Since 99% of reefers aren't running their lighting at 5000-6000 Kelvin it's difficult to make that comparison of lux readings at the water's surface in nature.

Finally! All this talk of lux and watts was making the vein in my forehead bulge a bit. PAR and more importantly, PUR, are much better measures of what I am interested in when determining what my corals need. These may be a bit more costly to measure accurately, but lux is a measure of what I SEE, not what the photosymbionts in my corals USE. Human eyes just don't perceive the most important wavelengths involved in photosynthesis very well.

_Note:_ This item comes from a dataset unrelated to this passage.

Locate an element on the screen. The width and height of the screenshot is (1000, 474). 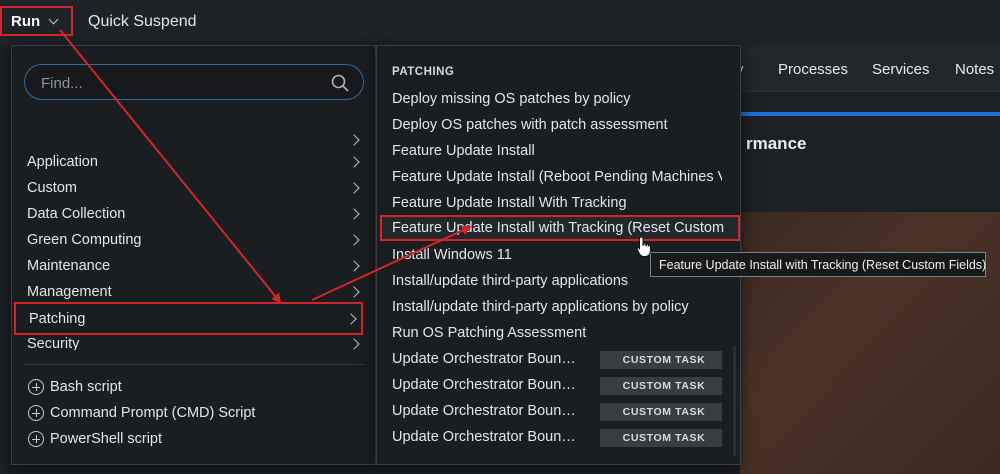
submenu-item: Run OS Patching Assessment is located at coordinates (557, 334).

I could have a poorly designed, high lux fixture that doesn't hit the PUR values my stick babies need. I do follow the logic and wisdom shared in this discussion, but oversimplifying the issue can mislead some folks.
 
An iPhone has a free lux app. It's identical to my Milwaukee lux meter if you're wanting to go that route. I've seen it mentioned that if you divide lux by 50 you get a crude estimate of par.
 
There are a dozen or more lux : PAR conversion factors that have been published. There isn't a ton of variance between conversion factors known so far.
 
My luck with the lux apps has been mixed. Some have worked for me, but not for others. I think some apps can't control the aperture correctly on some cameras and end up with low or variable readings. Just be aware and try another app if you get weird readings. (A $15 handheld meter may be worth it.)